Hemos escuchado cómo cuando Jesús se enteró de que habían arrestado a Juan, se retiró a Galilea y estableció su residencia en Cafarnaúm que estaba habitada por judíos y paganos. Es hermoso ver cómo Jesús comienza a predicar cuando ya Juan ha terminado su misión, como quien está esperando la indicación de Dios para actuar según su voluntad. Desde Cafarnaúm, Jesús recorre los pueblos de Galilea anunciando a todos la llegada del Reino de Dios, mientras expulsa demonios y sana toda enfermedad y dolencia. Su modo de vivir como hijo de Dios y como hermano, en la compasión, la misericordia y la ternura, nos llama a todos a la conversión, esa que nos libera de intereses egoístas y abre nuestro corazón a todos para construir juntos el reinado de Dios en este mundo. La presencia de Jesús hace florecer la vida y despierta la esperanza en quienes se sienten más necesitados. Por eso Mateo nos deja ver cómo en la Galilea de los gentiles, aquellos pueblos que habitaban en sombras de muerte, vieron billar una gran luz y grandes multitudes lo seguían.

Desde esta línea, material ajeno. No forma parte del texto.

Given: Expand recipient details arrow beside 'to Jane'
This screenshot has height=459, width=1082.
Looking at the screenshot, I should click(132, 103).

¿Siento que en mi vida ha brillado y sigue brillando la luz que Jesús ha traído a este mundo? ¿Confronto mi vida con el modo de vivir de Jesús? ¿Vivo en una continua conversión?

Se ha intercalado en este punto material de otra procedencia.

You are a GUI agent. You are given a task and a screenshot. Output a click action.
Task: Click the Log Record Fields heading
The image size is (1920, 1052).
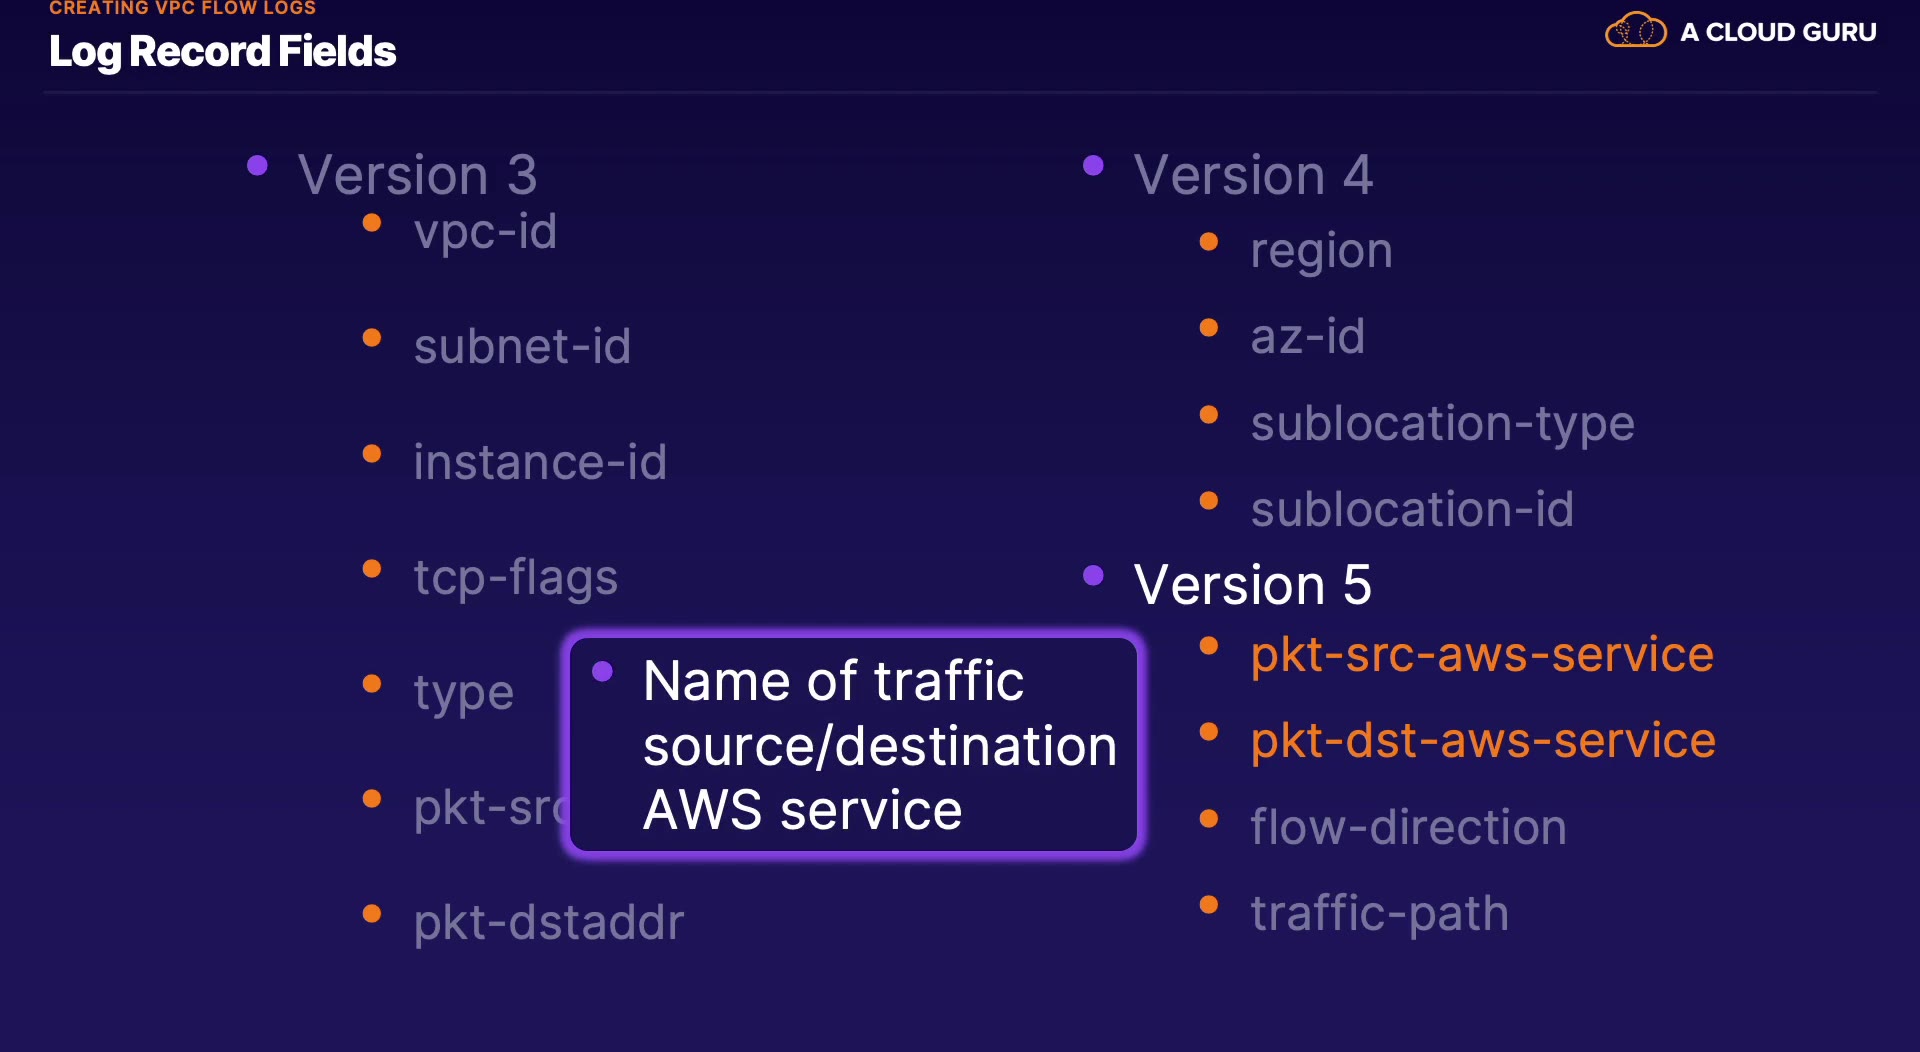pyautogui.click(x=222, y=51)
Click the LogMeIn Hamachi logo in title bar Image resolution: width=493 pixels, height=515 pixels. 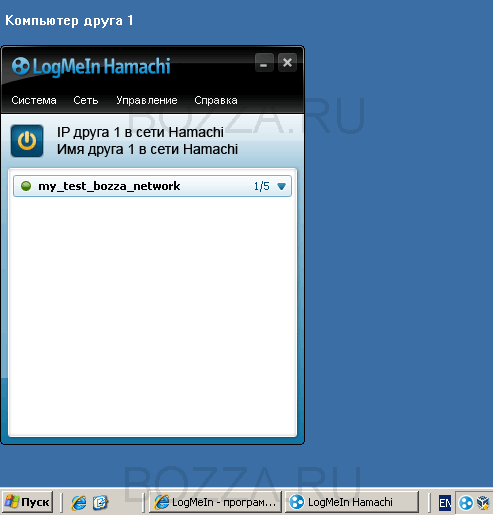click(91, 66)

Gracias, Padre Dios, por el don incomparable de tu Hijo que se hizo como nosotros, para que todos llegáramos a ser hijos tuyos. Danos tu Santo Espíritu para que podamos vivir como Jesús nos ha enseñado. Amén.
Todos los días quiero leer una página de los evangelios para conocer mejor a Jesús y aprender a vivir y a amar como Él.
“A los que habitaban en tierra y sombras de muerte, una luz les brilló.”
Se dice que cuando la noche es más oscura, más brillan las estrellas. Podríamos decir también que cuando más oscuro es nuestro peregrinar por este mundo, más brilla la luz de Cristo en nuestros corazones. Cuando más solos nos sentimos es cuando Cristo está más cerca de nosotros. No permitamos que la ceguera de nuestro egoísmo entenebrezca la luz de Cristo en nuestros corazones (Papa Francisco).